**Your assignment**: As the answer, set down the lines below from the one containing "Image resolution: width=747" through the one containing "is (577, 728).", exactly and inclusively, and no others.

**Information given**:
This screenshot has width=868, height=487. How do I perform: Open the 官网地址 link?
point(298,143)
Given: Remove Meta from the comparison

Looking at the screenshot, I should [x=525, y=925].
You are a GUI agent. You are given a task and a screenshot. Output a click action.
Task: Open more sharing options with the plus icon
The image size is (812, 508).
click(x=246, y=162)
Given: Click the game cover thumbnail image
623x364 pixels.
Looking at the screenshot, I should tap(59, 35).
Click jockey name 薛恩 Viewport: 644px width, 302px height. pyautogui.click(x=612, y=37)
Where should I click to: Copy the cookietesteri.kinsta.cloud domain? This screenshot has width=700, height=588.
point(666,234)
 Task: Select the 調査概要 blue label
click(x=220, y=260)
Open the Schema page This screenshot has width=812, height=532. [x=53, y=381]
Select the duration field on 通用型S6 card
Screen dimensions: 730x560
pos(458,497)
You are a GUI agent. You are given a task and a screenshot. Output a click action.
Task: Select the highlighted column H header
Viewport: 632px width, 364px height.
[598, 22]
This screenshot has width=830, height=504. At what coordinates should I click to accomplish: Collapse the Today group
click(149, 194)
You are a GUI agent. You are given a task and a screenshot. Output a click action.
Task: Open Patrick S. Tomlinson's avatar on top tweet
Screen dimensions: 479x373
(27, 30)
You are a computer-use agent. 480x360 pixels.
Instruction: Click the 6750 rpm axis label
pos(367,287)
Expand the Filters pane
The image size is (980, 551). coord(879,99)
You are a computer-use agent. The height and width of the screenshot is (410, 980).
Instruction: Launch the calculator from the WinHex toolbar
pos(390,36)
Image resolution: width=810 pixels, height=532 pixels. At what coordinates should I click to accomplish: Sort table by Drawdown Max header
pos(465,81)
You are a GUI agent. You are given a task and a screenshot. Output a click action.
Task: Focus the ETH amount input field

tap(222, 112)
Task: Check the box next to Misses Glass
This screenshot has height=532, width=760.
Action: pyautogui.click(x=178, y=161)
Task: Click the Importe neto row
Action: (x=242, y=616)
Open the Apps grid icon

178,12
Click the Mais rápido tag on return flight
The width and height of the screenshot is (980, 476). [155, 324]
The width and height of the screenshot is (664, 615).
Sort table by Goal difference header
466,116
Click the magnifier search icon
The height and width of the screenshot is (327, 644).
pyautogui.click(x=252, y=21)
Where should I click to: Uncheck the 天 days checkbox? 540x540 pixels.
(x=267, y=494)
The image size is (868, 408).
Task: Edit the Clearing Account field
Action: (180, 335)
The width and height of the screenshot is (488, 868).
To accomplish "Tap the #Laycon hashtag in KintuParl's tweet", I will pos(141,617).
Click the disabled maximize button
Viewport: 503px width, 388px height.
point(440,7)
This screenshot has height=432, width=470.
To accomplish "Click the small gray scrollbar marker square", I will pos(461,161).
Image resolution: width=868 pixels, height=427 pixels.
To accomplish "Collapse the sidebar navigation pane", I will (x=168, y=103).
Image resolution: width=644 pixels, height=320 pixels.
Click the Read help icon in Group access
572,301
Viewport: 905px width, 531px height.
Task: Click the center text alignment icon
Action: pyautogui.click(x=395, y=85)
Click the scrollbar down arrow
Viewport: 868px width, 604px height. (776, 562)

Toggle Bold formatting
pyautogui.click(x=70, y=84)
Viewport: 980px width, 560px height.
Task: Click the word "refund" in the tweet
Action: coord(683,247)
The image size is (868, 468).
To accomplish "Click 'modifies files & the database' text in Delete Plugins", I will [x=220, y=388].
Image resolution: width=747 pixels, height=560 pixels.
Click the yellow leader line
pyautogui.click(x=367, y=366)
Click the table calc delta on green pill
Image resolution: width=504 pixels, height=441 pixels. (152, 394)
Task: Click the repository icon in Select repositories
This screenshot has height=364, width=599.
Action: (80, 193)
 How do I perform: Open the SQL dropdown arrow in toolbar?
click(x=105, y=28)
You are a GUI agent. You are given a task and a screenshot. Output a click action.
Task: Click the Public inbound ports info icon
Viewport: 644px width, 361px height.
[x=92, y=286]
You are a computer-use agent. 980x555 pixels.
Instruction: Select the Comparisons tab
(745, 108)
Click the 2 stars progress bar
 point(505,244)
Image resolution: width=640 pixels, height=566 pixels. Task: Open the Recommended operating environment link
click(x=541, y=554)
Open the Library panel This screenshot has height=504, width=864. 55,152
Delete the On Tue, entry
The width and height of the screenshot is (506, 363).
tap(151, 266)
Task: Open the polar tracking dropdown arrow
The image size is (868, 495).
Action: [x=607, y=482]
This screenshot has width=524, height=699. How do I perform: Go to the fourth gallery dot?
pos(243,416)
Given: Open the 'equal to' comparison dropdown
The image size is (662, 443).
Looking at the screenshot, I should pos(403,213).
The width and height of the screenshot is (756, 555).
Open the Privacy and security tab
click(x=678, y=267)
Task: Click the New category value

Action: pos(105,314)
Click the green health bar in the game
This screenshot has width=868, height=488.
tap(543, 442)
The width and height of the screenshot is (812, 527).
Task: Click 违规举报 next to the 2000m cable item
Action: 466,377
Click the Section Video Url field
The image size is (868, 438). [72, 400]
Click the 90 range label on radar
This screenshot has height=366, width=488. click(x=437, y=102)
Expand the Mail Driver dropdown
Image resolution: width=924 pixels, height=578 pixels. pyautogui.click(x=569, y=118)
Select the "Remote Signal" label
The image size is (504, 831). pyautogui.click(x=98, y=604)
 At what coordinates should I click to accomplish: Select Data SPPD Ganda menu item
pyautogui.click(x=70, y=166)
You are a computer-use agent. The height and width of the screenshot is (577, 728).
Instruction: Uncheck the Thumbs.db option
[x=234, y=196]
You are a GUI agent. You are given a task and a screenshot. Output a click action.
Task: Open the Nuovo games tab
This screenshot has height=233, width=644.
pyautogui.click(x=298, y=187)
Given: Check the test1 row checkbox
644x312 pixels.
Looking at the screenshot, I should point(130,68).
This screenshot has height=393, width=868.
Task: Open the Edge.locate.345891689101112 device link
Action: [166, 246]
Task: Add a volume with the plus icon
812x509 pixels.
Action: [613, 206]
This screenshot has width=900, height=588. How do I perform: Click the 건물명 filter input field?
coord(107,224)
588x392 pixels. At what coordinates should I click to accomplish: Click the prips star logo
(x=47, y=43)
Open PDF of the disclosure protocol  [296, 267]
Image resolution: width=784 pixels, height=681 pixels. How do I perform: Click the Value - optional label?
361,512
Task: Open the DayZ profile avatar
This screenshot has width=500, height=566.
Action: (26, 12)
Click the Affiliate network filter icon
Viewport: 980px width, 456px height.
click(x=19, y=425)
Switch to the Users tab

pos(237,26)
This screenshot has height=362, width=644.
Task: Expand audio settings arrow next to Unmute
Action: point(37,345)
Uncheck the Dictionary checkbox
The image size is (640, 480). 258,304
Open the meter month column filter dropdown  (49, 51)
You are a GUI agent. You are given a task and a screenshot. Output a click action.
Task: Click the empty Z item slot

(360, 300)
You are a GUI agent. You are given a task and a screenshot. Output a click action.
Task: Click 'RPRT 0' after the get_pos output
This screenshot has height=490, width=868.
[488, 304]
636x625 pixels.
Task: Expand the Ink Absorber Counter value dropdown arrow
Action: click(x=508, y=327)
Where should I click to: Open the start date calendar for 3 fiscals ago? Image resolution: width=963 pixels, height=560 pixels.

**Reply to the task**:
Image resolution: width=747 pixels, height=560 pixels.
Click the yellow leader line
pyautogui.click(x=367, y=366)
Click the table calc delta on green pill
Image resolution: width=504 pixels, height=441 pixels. (152, 394)
Task: Click the repository icon in Select repositories
This screenshot has height=364, width=599.
Action: (80, 193)
 How do I perform: Open the SQL dropdown arrow in toolbar?
click(x=105, y=28)
You are a GUI agent. You are given a task and a screenshot. Output a click action.
Task: Click the Public inbound ports info icon
Viewport: 644px width, 361px height.
[x=92, y=286]
You are a computer-use agent. 980x555 pixels.
Instruction: Select the Comparisons tab
(745, 108)
Click the 2 stars progress bar
 point(505,244)
Image resolution: width=640 pixels, height=566 pixels. Task: Open the Recommended operating environment link
click(x=541, y=554)
Open the Library panel This screenshot has height=504, width=864. 55,152
Delete the On Tue, entry
The width and height of the screenshot is (506, 363).
tap(151, 266)
Task: Open the polar tracking dropdown arrow
The image size is (868, 495).
Action: [x=607, y=482]
This screenshot has width=524, height=699. How do I perform: Go to the fourth gallery dot?
pos(243,416)
Given: Open the 'equal to' comparison dropdown
The image size is (662, 443).
Looking at the screenshot, I should pos(403,213).
The width and height of the screenshot is (756, 555).
Open the Privacy and security tab
click(x=678, y=267)
Task: Click the New category value

Action: pos(105,314)
Click the green health bar in the game
This screenshot has width=868, height=488.
tap(543, 442)
The width and height of the screenshot is (812, 527).
Task: Click 违规举报 next to the 2000m cable item
Action: 466,377
Click the Section Video Url field
The image size is (868, 438). [72, 400]
Click the 90 range label on radar
This screenshot has height=366, width=488. click(x=437, y=102)
Expand the Mail Driver dropdown
Image resolution: width=924 pixels, height=578 pixels. pyautogui.click(x=569, y=118)
Select the "Remote Signal" label
The image size is (504, 831). pyautogui.click(x=98, y=604)
 At what coordinates should I click to accomplish: Select Data SPPD Ganda menu item
pyautogui.click(x=70, y=166)
You are a computer-use agent. The height and width of the screenshot is (577, 728).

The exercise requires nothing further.